Wang-Lin-boop / AutoMD

Easy to get started with molecular dynamics simulation.
GNU General Public License v3.0
38 stars 5 forks source link

Slurm operations #2

Open nikishe opened 1 month ago

nikishe commented 1 month ago

Hey AutoMD team, we have it working now , It works through stage 1-10. From stage 3-10 as it will be using a GPU , it creates a slurm job for every stage , is there a way to tell it to run all 7 gpu stages on one slurm job as I am getting penalised by the schedulers fair use policy; and it also means a lot of time is lost waiting for resources. Any advice?

nikishe commented 1 month ago

AutoMD -i "desmond_setup_2-out.cms" -S OUC -t 100 -H "cpu" -G "gpu"

Wang-Lin-boop commented 1 month ago

I think you could try to submit a slurm job to the computing node to run AutoMD with localhost.

nikishe commented 1 month ago

" to run AutoMD with localhost."

Sorry finding this abit vague(but probably due to my understanding) , can you show me an example, as I am reading it as submitting a job that kicks off a process, outside the scheduler

Wang-Lin-boop commented 1 month ago

You just need to run a local AutoMD job in your slurm script.

AutoMD -i "desmond_setup_2-out.cms" -S OUC -t 100 -H "localhost" -G "localhost"

Meanwhile, don't forget to modify your host file to add the GPU to the queue localhost. Such as:

name: localhost
gpgpu: 0, Tesla V100
gpgpu: 1, Tesla V100
gpgpu: 2, Tesla V100
gpgpu: 3, Tesla V100
Wang-Lin-boop commented 1 month ago

You can refer to the previous issue: Installation](https://github.com/Wang-Lin-boop/AutoMD/issues/1#issuecomment-1983836184)

nikishe commented 1 month ago

Wont this run the job outside the scheduler? I will give it a go, but I worry this will run ouutside the scheduler risking other peoples jobs on that node

Wang-Lin-boop commented 1 month ago

No, you need to submit this slurm job to the scheduler via sbatch.

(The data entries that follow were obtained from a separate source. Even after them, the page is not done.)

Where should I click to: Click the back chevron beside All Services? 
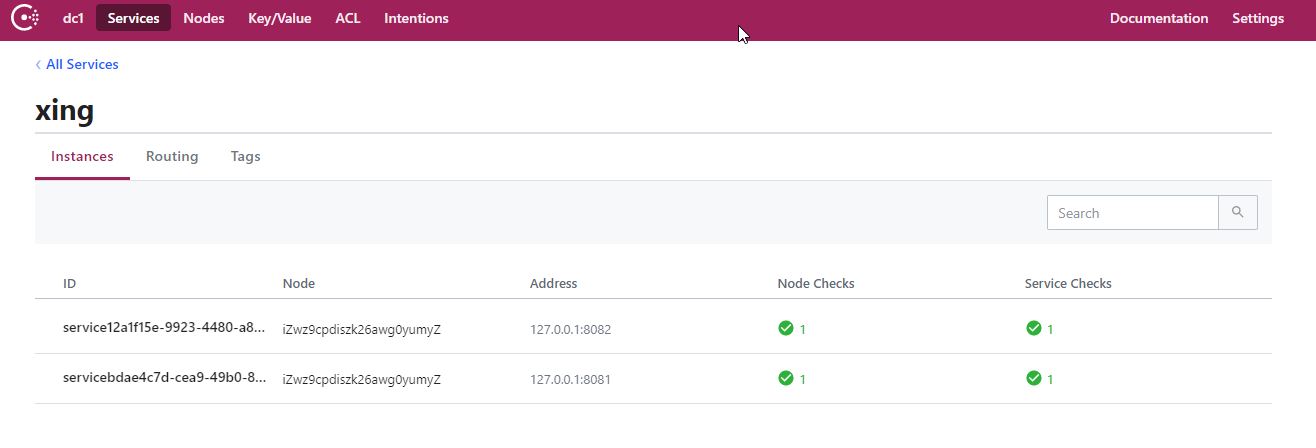tap(38, 65)
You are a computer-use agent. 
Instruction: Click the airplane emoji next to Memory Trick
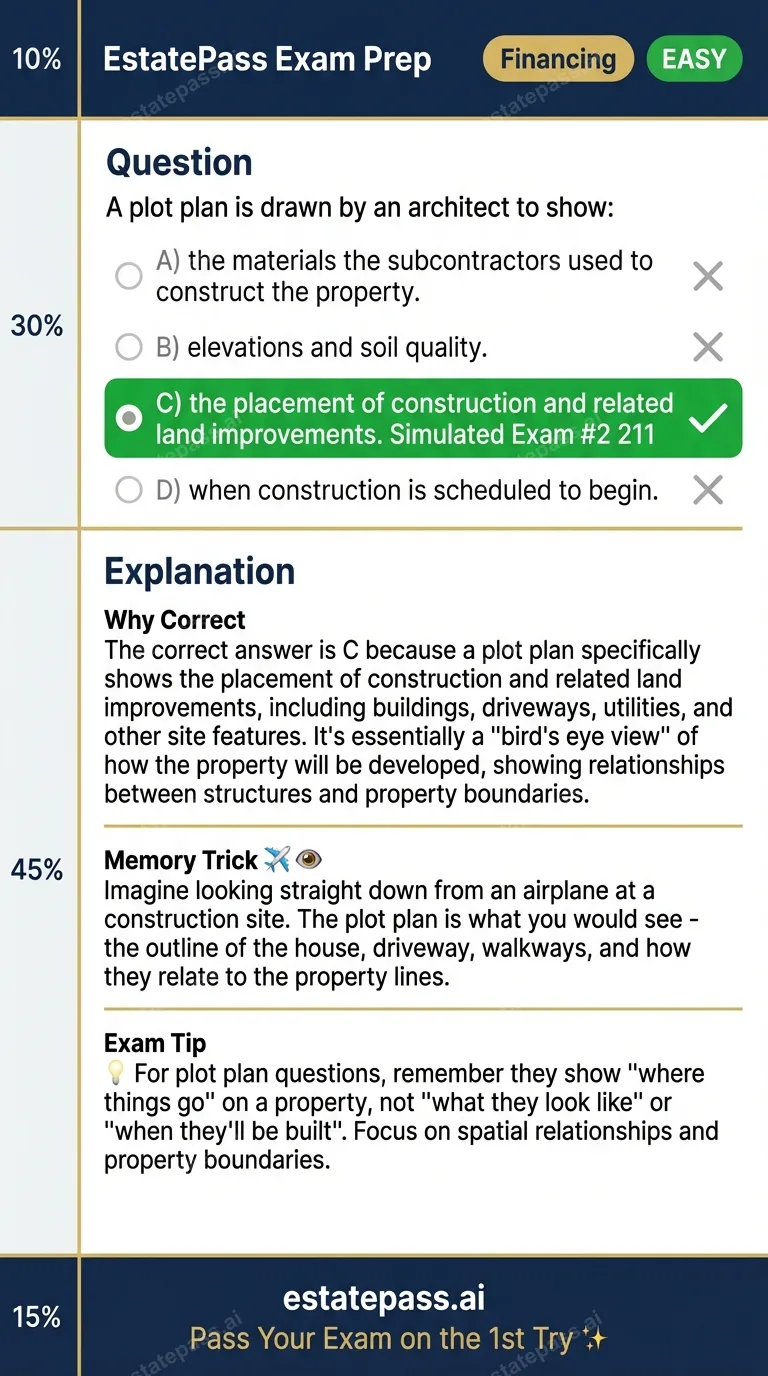point(277,860)
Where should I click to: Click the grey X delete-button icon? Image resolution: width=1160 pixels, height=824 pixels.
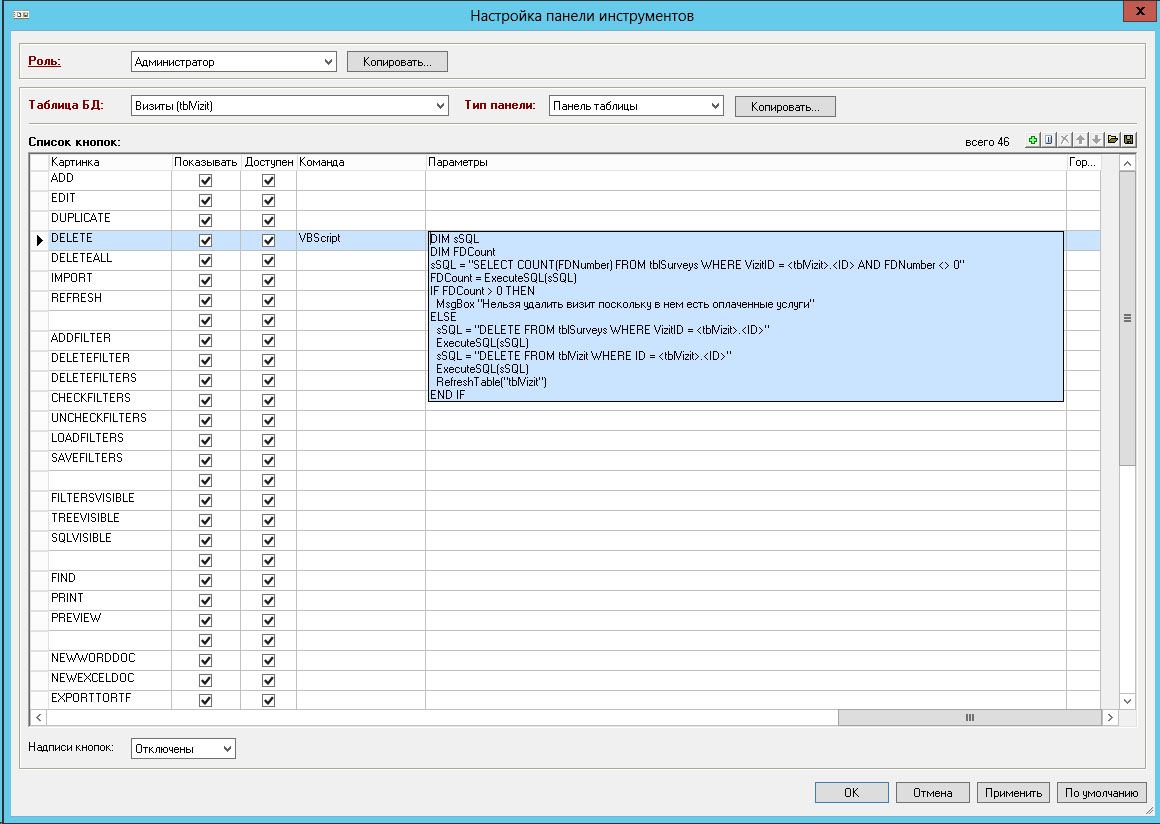pyautogui.click(x=1065, y=141)
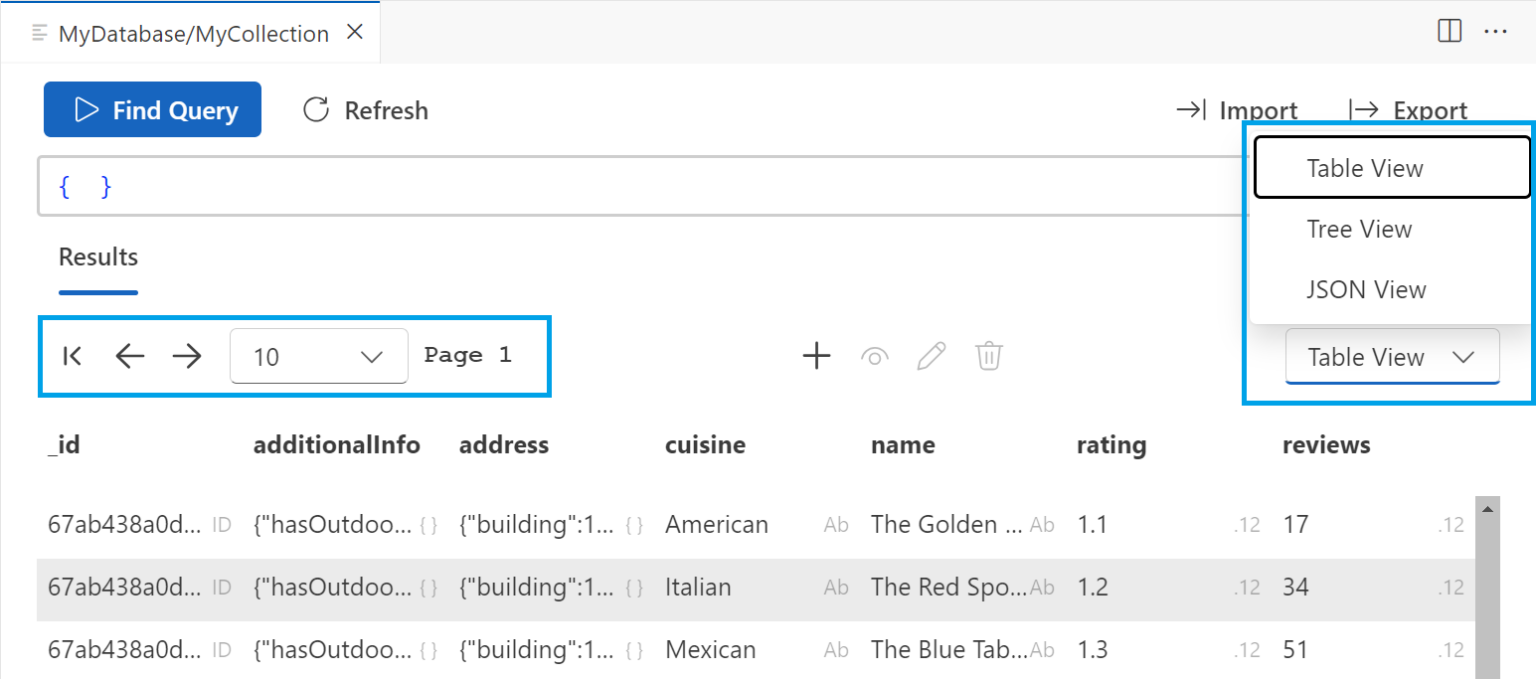The width and height of the screenshot is (1536, 679).
Task: Open the page size dropdown showing 10
Action: [318, 355]
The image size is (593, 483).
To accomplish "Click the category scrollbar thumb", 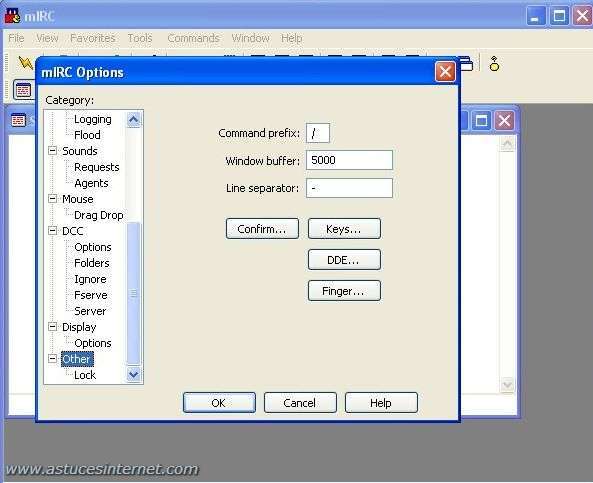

Wang-Lin-boop commented 1 month ago

Have you submitted a slurm job script? It seems like you don't use sbatch to submit jobs very often. Please refer to slurm

Wang-Lin-boop commented 1 month ago

The slurm job script look like:

cat<<EOF > AutoMD.slurm
#! /bin/bash
#SBATCH --job-name=AutoMD
#SBATCH --nodes=1
#SBATCH --gres=gpu:1
#SBATCH --partition=gpu
#SBATCH --ntasks=6
#SBATCH --time=120:00:00
#SBATCH --output=AutoMD.out
#SBATCH --error=AutoMD.out
AutoMD -i "desmond_setup_2-out.cms" -S OUC -t 100 -H "localhost" -G "localhost"
EOF
sbatch --gpus=1 AutoMD.slurm
nikishe commented 1 month ago

Thank you for your suggestions its all working now, Issue was

                          `   -H "localhost" -G "localhost"`

Was under the impression H and G had to point to something that creates a job on slurm . in my case they were pointing to:

# 1 hour wall time, 40 tasks with default 1 cpu/task
name:        batch-small
host:        localhost
schrodinger: ${SCHRODINGER} 
queue:       SLURM2.1
qargs:       --export=ALL --cpus-per-task=1  --mem-per-cpu=10GB --time=00:20:00  --partition=gpu-h100 --qos=gpu --gres=gpu:h100:1
tmpdir:      /tmp

# 1 hour wall time, 40 tasks with default 1 cpu/task
name:        batch-a100
host:        localhost
schrodinger: ${SCHRODINGER}
queue:       SLURM2.1
qargs:       --export=ALL --cpus-per-task=1  --mem-per-cpu=10GB --time=00:20:00  --partition=gpu --qos=gpu --gres=gpu:1 
tmpdir:      /tmp

This and the use of both interactive and batch jobs led to my issues. I think a few scenarios in the readme might help future newbys. I am happy to do a pull request if you think it will be a good idea

Wang-Lin-boop commented 1 month ago

The localhost here means localhost in computing node, not the login node. This is equal to you using the queue information in the hosts file to have Desmond commit each stage to the compute node individually. Both are allowed by the scheduler.

Wang-Lin-boop commented 1 month ago

Glad you solved the problem. It's a good idea to organize some of the issues that newbies might have.